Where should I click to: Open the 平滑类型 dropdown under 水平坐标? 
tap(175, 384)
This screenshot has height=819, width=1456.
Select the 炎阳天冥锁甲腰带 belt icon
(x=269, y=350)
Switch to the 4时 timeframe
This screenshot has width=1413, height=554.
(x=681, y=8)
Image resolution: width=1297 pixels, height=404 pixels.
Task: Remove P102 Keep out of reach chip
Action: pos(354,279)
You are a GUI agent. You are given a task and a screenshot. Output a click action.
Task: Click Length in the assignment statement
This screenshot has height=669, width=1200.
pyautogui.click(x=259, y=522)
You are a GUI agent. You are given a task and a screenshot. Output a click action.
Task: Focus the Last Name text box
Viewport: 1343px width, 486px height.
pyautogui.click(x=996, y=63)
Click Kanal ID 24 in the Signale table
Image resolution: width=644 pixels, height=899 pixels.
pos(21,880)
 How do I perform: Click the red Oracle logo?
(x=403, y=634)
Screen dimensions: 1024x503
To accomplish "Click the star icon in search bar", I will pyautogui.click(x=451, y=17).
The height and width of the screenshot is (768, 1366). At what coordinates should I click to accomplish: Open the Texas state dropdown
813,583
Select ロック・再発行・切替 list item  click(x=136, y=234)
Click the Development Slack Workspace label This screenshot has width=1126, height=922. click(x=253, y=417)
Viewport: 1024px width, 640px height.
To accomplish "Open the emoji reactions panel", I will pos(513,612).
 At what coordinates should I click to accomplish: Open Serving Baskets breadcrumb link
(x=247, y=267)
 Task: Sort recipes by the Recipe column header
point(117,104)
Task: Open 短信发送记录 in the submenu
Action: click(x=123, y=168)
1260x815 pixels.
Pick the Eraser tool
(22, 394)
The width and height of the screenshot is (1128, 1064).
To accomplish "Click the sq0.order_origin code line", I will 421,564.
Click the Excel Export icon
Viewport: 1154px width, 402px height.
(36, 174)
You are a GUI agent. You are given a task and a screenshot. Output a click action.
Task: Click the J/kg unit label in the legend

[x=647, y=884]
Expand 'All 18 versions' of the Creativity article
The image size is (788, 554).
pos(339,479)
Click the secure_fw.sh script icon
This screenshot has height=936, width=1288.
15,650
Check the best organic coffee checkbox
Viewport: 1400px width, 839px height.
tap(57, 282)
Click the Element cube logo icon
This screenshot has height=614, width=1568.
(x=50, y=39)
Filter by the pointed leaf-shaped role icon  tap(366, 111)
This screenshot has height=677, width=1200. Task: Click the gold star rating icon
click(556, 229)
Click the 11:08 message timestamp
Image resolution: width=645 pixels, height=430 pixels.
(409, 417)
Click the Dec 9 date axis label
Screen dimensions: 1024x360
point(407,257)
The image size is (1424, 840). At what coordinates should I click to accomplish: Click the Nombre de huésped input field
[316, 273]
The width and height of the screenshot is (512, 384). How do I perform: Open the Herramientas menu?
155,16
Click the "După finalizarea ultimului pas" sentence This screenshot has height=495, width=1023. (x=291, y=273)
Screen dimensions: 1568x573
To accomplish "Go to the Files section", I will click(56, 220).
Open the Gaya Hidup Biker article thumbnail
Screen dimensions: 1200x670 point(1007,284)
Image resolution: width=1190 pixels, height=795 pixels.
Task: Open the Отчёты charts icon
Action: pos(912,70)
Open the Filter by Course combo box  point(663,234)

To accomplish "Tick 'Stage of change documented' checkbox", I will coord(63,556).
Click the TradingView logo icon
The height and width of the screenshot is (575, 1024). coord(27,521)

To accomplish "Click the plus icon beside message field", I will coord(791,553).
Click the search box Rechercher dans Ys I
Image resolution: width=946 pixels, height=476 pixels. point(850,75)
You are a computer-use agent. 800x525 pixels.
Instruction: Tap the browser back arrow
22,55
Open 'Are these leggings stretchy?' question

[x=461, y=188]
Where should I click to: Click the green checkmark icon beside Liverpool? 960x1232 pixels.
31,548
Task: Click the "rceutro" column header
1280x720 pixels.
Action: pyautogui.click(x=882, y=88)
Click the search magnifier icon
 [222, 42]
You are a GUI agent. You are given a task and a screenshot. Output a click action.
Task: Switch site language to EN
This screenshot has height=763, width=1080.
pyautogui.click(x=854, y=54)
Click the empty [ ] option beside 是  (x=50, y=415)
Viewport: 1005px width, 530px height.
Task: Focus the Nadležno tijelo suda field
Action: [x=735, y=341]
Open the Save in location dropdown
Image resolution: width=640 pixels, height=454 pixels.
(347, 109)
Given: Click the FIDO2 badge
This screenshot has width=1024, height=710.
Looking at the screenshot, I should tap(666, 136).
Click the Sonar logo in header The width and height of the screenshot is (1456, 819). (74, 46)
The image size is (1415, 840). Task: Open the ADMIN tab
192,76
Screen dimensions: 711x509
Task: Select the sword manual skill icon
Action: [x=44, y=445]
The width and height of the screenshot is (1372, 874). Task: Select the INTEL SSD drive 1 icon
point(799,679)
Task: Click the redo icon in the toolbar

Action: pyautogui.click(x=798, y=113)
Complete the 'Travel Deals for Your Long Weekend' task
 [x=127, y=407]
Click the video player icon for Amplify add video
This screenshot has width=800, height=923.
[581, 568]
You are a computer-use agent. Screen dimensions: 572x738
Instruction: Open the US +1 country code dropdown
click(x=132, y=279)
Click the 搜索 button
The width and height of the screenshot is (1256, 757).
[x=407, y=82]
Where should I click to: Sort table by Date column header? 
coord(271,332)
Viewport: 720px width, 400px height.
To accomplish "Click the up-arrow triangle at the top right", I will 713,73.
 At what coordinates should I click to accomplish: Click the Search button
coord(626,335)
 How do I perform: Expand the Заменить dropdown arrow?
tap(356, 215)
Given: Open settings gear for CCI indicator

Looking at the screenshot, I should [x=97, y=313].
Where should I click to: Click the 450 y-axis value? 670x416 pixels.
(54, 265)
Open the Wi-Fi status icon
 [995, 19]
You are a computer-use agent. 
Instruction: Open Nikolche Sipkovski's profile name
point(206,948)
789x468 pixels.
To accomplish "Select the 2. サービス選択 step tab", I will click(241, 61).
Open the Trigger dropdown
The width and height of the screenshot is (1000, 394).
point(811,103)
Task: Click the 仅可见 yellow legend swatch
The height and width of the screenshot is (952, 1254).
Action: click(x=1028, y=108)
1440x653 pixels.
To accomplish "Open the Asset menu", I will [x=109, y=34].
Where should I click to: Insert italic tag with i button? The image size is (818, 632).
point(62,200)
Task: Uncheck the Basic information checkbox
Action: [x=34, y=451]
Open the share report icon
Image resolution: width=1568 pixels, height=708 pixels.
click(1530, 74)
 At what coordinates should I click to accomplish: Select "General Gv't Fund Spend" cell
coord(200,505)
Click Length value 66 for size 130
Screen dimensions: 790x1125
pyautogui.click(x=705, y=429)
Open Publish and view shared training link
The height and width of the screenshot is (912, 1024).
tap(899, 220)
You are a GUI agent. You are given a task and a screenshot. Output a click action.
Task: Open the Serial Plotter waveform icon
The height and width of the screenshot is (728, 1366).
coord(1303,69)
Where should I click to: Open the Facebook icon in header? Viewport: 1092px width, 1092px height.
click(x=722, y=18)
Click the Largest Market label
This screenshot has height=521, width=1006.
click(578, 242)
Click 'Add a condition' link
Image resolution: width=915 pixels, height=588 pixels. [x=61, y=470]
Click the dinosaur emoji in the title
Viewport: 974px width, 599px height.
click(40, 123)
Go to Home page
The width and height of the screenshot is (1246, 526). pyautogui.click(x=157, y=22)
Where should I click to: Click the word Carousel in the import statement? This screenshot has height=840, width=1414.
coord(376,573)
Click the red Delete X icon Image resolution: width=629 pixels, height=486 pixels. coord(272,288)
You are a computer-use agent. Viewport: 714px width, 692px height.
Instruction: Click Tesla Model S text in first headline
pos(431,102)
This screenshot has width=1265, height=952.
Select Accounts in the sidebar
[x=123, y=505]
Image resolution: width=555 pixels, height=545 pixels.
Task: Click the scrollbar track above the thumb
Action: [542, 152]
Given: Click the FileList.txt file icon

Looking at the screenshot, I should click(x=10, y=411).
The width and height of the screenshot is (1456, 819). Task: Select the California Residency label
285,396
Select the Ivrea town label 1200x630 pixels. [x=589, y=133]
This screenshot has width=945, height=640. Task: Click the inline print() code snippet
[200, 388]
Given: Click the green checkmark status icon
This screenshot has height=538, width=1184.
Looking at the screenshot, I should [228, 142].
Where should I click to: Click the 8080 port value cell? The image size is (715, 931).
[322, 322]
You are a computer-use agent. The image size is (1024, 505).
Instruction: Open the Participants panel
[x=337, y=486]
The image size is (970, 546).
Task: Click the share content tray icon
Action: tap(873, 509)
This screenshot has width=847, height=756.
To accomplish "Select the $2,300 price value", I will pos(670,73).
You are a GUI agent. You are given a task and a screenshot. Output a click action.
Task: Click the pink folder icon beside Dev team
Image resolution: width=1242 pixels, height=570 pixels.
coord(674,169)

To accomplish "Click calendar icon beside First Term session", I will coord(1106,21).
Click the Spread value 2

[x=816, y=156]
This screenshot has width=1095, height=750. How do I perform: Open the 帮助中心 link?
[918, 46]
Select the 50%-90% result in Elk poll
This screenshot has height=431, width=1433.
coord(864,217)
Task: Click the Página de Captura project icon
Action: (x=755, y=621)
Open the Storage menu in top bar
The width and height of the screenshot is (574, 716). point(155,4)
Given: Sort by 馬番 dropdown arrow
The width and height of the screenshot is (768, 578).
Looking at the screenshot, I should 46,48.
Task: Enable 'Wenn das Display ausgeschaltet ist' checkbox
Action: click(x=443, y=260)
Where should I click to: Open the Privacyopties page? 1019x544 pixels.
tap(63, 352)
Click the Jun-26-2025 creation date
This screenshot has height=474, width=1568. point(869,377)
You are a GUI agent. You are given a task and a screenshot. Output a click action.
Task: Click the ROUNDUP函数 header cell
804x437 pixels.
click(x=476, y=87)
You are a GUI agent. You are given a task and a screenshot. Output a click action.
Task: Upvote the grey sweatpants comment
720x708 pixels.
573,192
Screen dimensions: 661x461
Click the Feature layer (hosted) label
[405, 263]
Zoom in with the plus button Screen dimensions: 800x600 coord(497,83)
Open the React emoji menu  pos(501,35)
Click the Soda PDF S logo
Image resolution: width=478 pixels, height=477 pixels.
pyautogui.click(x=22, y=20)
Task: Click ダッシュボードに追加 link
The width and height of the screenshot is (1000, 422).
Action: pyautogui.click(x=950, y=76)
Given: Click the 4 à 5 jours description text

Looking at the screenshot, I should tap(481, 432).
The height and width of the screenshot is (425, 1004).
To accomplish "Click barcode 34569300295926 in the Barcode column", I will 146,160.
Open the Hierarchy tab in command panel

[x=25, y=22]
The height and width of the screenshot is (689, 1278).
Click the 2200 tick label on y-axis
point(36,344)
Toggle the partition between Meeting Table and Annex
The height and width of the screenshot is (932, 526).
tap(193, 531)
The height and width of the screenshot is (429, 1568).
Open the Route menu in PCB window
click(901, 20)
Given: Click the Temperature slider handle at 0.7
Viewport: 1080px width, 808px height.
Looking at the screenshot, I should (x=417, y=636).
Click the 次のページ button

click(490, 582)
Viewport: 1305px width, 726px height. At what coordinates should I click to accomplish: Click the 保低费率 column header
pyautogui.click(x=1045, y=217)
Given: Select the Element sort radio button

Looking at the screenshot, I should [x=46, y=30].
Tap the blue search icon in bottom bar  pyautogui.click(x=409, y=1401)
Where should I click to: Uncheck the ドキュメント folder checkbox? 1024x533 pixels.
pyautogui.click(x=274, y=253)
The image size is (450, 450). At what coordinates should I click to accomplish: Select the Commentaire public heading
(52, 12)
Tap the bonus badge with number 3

········

Find the word "badge" in the entries. Copy each line that holds it.

_EXERCISE SOLUTION_
Given: Click the FIDO2 badge
Tap the bonus badge with number 3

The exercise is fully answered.